Oh, I never meant bland, just not blisteringly hot. Now that I don't live in Louisiana any more, I find that in the rest of the country, if it is labeled "Cajun", it is guaranteed to make your nose run within the first minute -- they think that "Cajun" means so much cayenne that it has to hurt. That was never the norm in most foods when I was growing up. (We used cayenne, of course, but not so much that it made your nose run -- unless you had a cold and wanted it to, LOL.)
Of course, midwesterners who eat at my house often tell me that my cooking is spicy, but I don't see it that way because it is what we are used to. I don't even make gumbo for guests anymore unless I know that they are familiar with it, because they have a tendency to develop intestinal distress. (I was really embarassed by this when I first left Louisiana because I didn't know why it was happening. *I* was eating the same food and not getting sick, but my cooking was making people sick, as if I were not following proper hygiene standards. I finally got the answer: initial exposure to cayenne kills off certain intestinal flora; if you are not used to cayenne, the first time that you eat any quantity of it, it wll do this to you and cause diarrhea.)
PS: Just for fun, where's your traditional North/South line? We always put it at just a little north of Lecompte. Alexandria was definitely on the "Yankee" side of the line.

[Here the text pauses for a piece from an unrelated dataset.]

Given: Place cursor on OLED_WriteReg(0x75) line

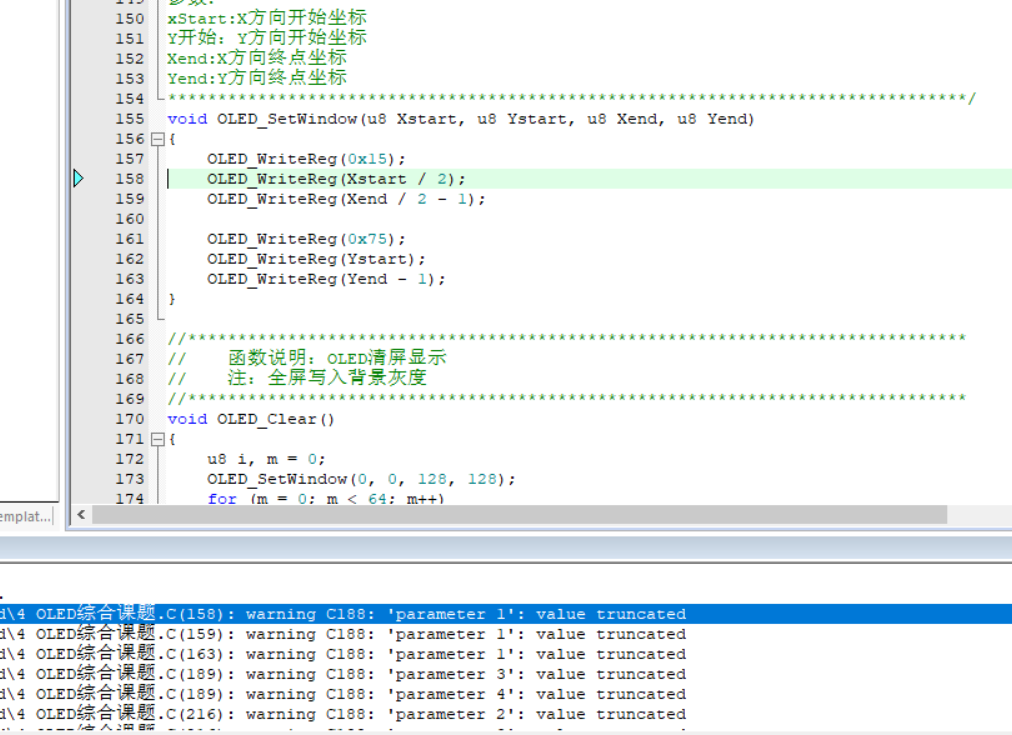Looking at the screenshot, I should [x=306, y=239].

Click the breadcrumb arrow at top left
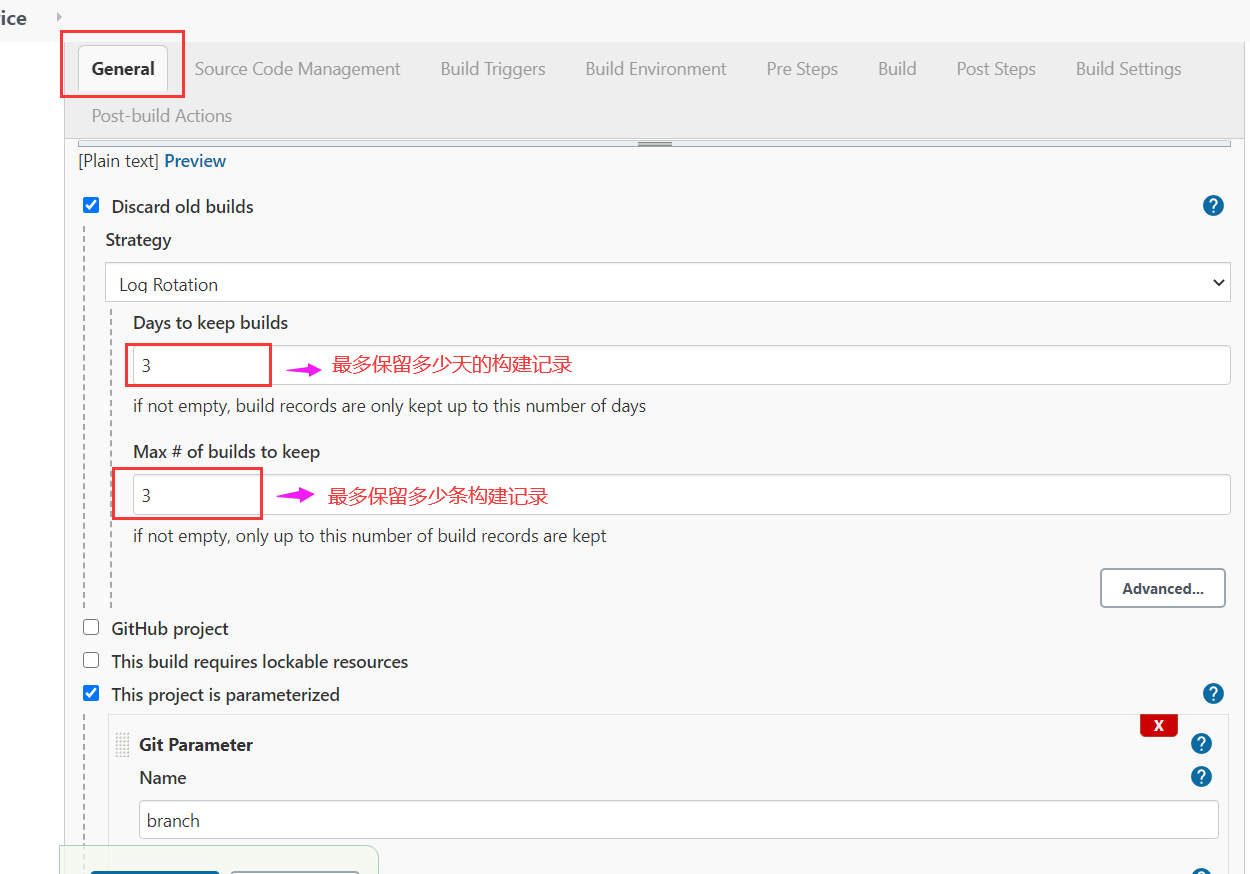pyautogui.click(x=59, y=17)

PPS: BTW, I never addressed the OP's original question. IME, NOLA is the kind of place that very few people can be neutral about: you either love it or hate it. Even among my siblings we divide right down the middle; two of us love the place, and two of us hate it. (Louisiana we all love, though we know she definitely has her glaring faults. Living elsewhere for a while now, I see them all too clearly, but I'll always miss the culture, and I go to great lengths to be sure that my kids know and cherish it, too.)